SIDE TOUR 3A
Junction US 83—Garrison—Nishu—Elbowoods—Shell Creek—Van Hook—Stanley. ND 37 & 8, county and reservation roads.
Junction with US 83 to US 2, 117 m.
Dry-weather, dirt, reservation roads most of route. Gravel 28 m. W. of junction with US 83, and 28 m. between Van Hook and Stanley.
Limited accommodations on reservation.
ND 37, which runs through the Fort Berthold Indian Reservation, branches W. from US 83 (see Tour 3) midway between Max and Coleharbor.
GARRISON, 7 m. (1,920 alt., 1,024 pop.), named for nearby Garrison Creek, was formerly the center of a large wheat area, and is now a primary turkey market. Lignite is mined in the surrounding country.
At 20 m. is the junction with ND 28 and a county graveled highway. Straight ahead on the county highway to a small store and filling station, where is the junction with an unimproved dirt road, 29 m.; L. to enter the FORT BERTHOLD INDIAN RESERVATION at 33 m. Established in 1870 with an area of more than 2,000,000 acres, it has now been reduced to 625,000. The region is principally rugged and broken—typical Badlands, best suited for grazing, although the eastern portion of the reservation contains some good farming land. The population figures for 1936 list 600 Arikara, 711 Hidatsa, and 337 Mandans (although few of the latter are of pure blood), remnants of the three agricultural Indian tribes that once occupied the Missouri River Valley.
At 38 m. is the junction with a dirt road, not suitable for trailers.

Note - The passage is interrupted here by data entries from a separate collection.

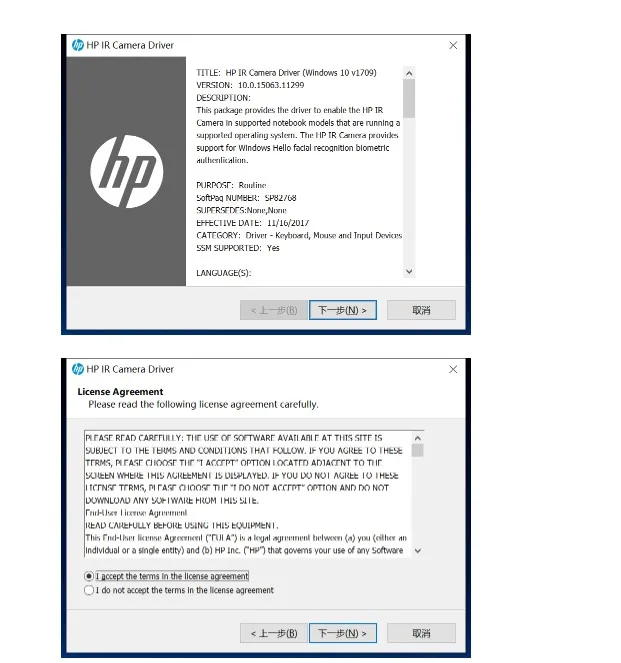Click the up arrow of the license text scrollbar
The height and width of the screenshot is (663, 621).
coord(418,438)
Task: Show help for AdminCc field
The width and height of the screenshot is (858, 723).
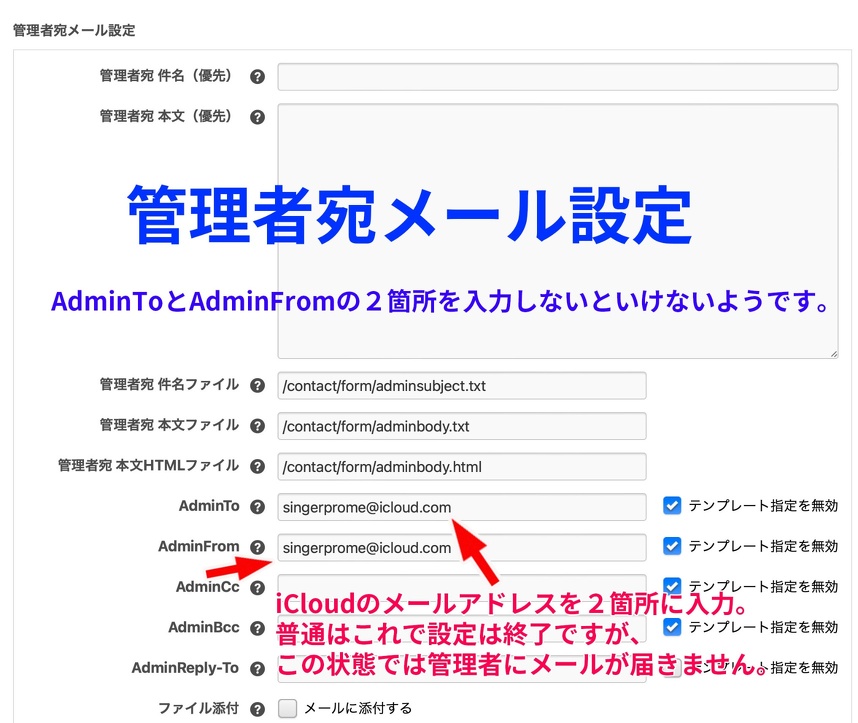Action: pos(257,588)
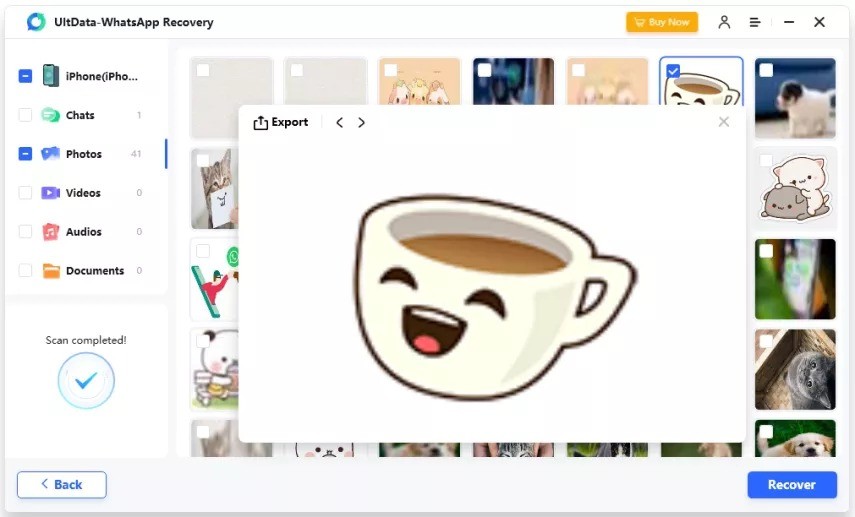Click the Photos category icon

tap(51, 154)
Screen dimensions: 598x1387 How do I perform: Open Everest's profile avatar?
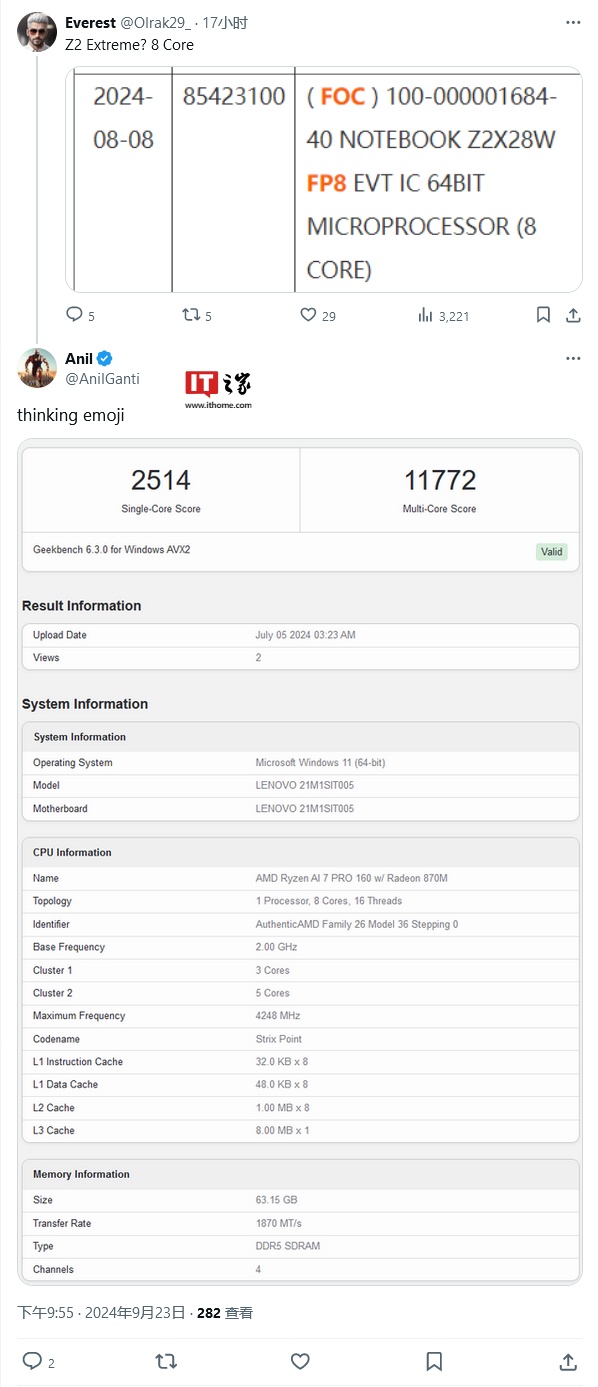(x=37, y=32)
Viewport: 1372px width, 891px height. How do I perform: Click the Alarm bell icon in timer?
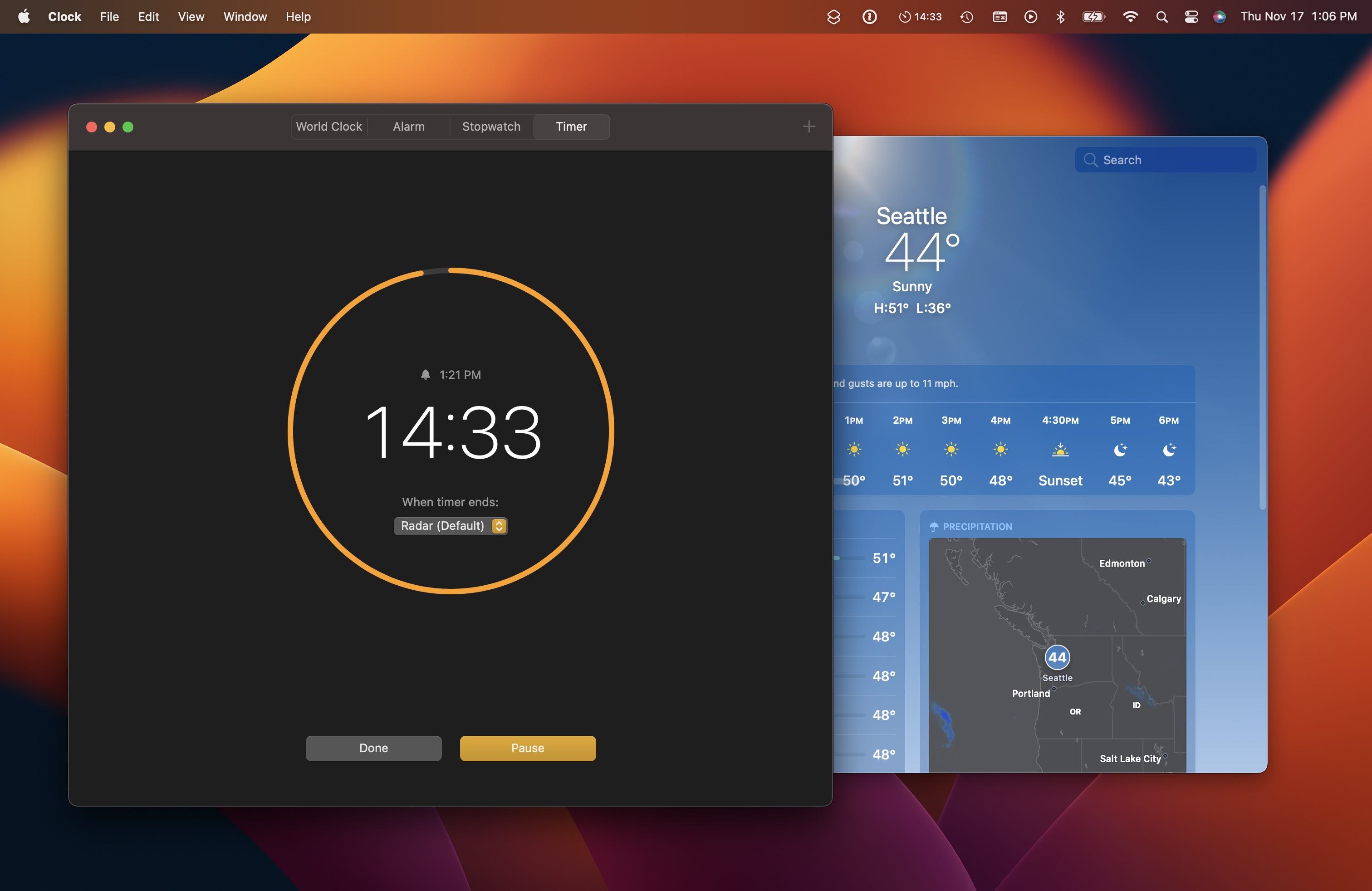(424, 374)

Left on this road to the junction with another dirt road, 3 m.; R. on this road to another junction at 4 m.; L. to another junction at 5 m.; R. to a fence gate, 5.8 m.; R. through the gate, pass a small farmhouse to the SITE OF FORT BERTHOLD, 6 m. Above the river bottoms, overlooking a bend in the Missouri's course, are the ruins of a trading post built in 1845 by Bartholomew Berthold, a Tyrolese. He had traded in the river country for many years, and his success at this new fort named for him made it one of the most important Missouri River posts. Harassed by the warlike Sioux, the Hidatsa Indians left their village at the mouth of the Knife River and came to live at Fort Berthold, where, because of the bend in the river, they named their new home Like-a-fish-hook Village. The Mandan Indians later joined the Hidatsa at this site. From the first the history of Fort Berthold is a tale of many assaults by wandering parties of Sioux. In 1864 a portion of the second Sully expedition was sent to protect the outpost, and the following year Fort Berthold became a military post. It was garrisoned until 1867, when Fort Stevenson, 12 m. E., replaced it. The rough-hewn log buildings which Berthold and his men erected were later replaced by frame buildings, the dismantled remains and cellars of which are all that mark the site today.